Sunday, January 10, 2021

Povidone-iodine irrigation in shoulder surgery - is it safe? is it effective in reducing the load of Cutibacterium?

Subcutaneous tissue disinfection significantly reduces C. acnes burden in primary open shoulder surgery

These authors used a 2-arm randomized, single blinded clinical trial to investigate the effectiveness of treating the subcutaneous tissue with povisdone-iodine (Betadine) in reducing the Cutibacterium culture rate in primary open shoulder surgery performed through a deltopectoral approach. 108 patients were enrolled in two groups (70 treatment vs 38 control).

The procedures included 32 open reductions and internal fixations, 67 total shoulder prostheses, and 9 shoulder stabilizations using an open Latarjet procedure.

A skin swab was taken for culture prior to standard surgical skin preparation. 

After exposure of the deltoid fascia, the treatment group received preparation of the subcutaneous layer with povidone-iodine solution. 

Once the proximal humerus was completely exposed, 5 swabs from different sites were taken for culture

The subcutaneous Betadine treatment significantly reduced the positive culture rate of the operating field for all bacteria combined (p = 0.036) and specifically for Cutibacterium (p = 0.013). 

The reduction of positive swabs for Cutibacterium was significant for the surgeon's gloves (p = 0.041) as well as for the retractors (p = 0.007).

37% of the control group and 19% of the treatment group showed at least 1 positive culture (any bacteria) for the deep cultures (RR=0.50, p = 0.036).

26% of the control group and 9% in the intervention group were deep culture positive for Cutibacterium (RR=0.33, p = 0.013)

The percentages of the different bacteria in the cultures in the control group

showed a greater prevalence of Cutibacterium (acnes and avidum) than in the treatment group

The percentage of Cutibacterium positive swabs was lower for the treatment group for all cultures except the "outside scalpel blade, which was used prior to the treatment with Betadine. 

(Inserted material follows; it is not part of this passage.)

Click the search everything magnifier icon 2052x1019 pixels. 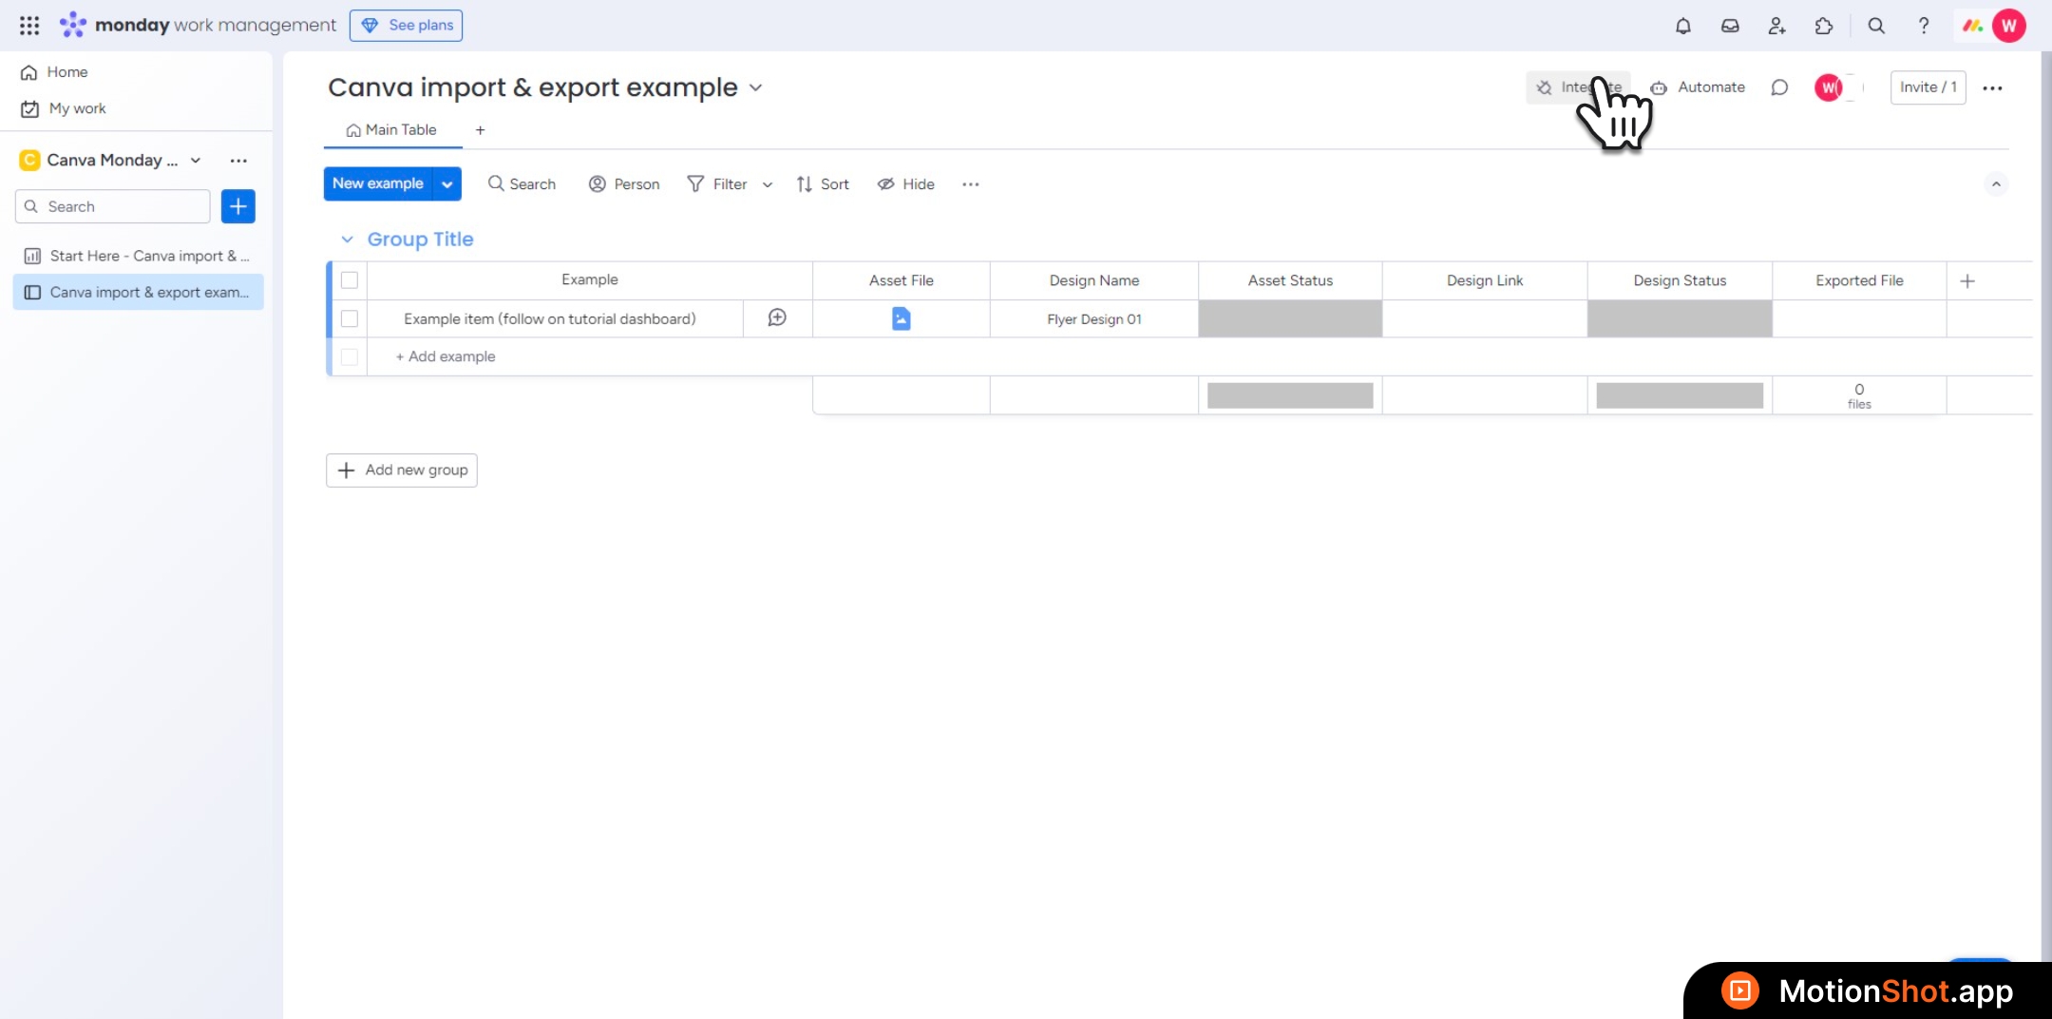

Comment: While this study appears to provide some support for the use of povidone-iodine in shoulder surgery, further clinical research is needed to define the benefit and the risks of this treatment. See, for example, these two articles from the hip and knee arthroplasty literature.

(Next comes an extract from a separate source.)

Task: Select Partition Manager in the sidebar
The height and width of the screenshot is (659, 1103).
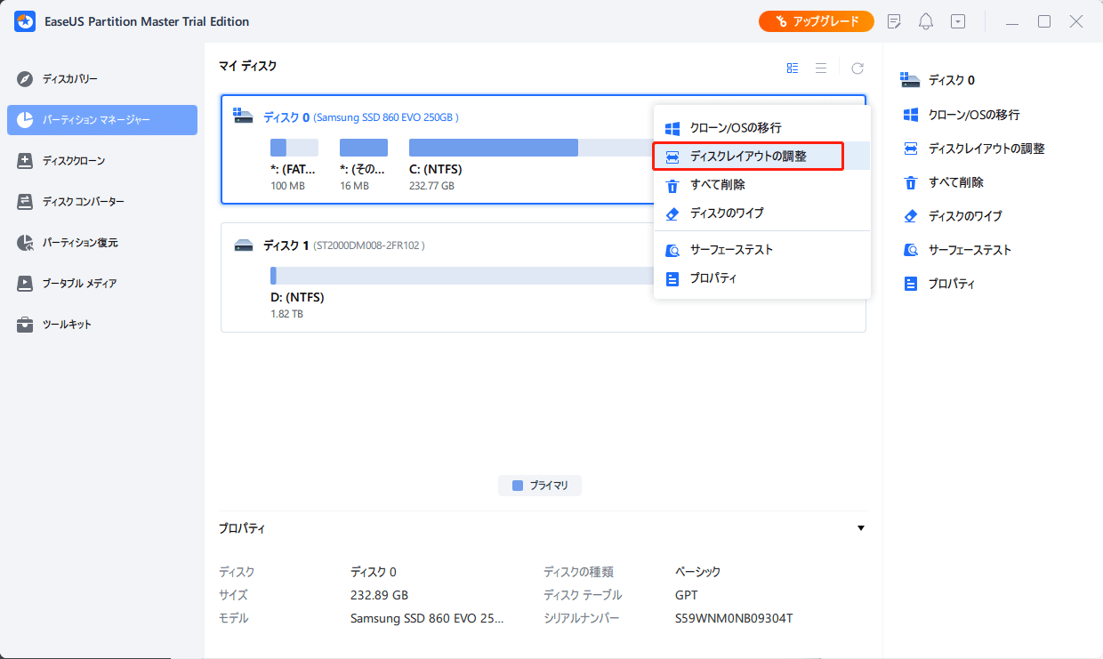Action: click(101, 120)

Use of Povidone-Iodine Irrigation Prior to Wound Closure in Primary Total Hip and Knee Arthroplasty An Analysis of 11,738 Cases

These authors identified 5,534 primary THA and 6,204 primary TKA procedures. Cases were grouped on the basis of whether or not the wound was irrigated with 1 L of 0.25% Betadine prior to closure. Betadine irrigation was used in 1,322 (24%) of the THA cases and in 2,410 (39%) of the TKA cases.

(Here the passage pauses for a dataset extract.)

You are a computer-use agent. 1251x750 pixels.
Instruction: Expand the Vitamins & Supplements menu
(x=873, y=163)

The rate of reoperation for infection as assessed at 3 months following THA was similar between those who received dilute PI irrigation (0.9%) and who did not (0.7%) (p = 0.7). At 1 year, the rate of reoperation for infection was similar between those who received dilute PI irrigation (0.7%) and those who did not (0.9%) (p = 0.6). After using the propensity score, there was no difference between the groups in the risk of septic reoperations. For TKA, the rate of reoperation as assessed at 3 months was similar between those who received dilute PI irrigation (0.8%) and those who did not (0.3%) (p = 0.06). At 1 year, there was a greater rate of reoperations for infection among those who received dilute PI irrigation (1.2%) compared with those who did not (0.6%) (p = 0.03). However, there was no difference in the risk of septic reoperations between the groups after using the propensity score.

Povidone-Iodine Wound Lavage to Prevent Infection After Revision Total Hip and Knee Arthroplasty An Analysis of 2,884 Cases 

These authors assessed the effectiveness of Betadine irrigation in reducing infection following revision total hips (THA) and and total knees (TKA).  Betadine lavage was employed in 27% of the revision THA cases and 34% of the revision TKA cases

After adjusting for baseline differences between the groups using the propensity-score weighted models, they found no significant difference in the rate of reoperation for infection at 3 months (p = 0.58 for revision THA, and p = 0.06 for revision TKA) and at 12 months (p = 0.78 for revision THA, and p = 0.06 for revision TKA). Nonetheless, the hazard ratios from the propensity-score model trended higher for patients who received Betadine lavage: 1.6 and 1.3 for revision THA at 3 and 12 months, respectively, and 2.9 at both 3 and 12 months for revision TKA. 

They noted a trend toward higher rates for reoperation for infection among patients who received PI irrigation.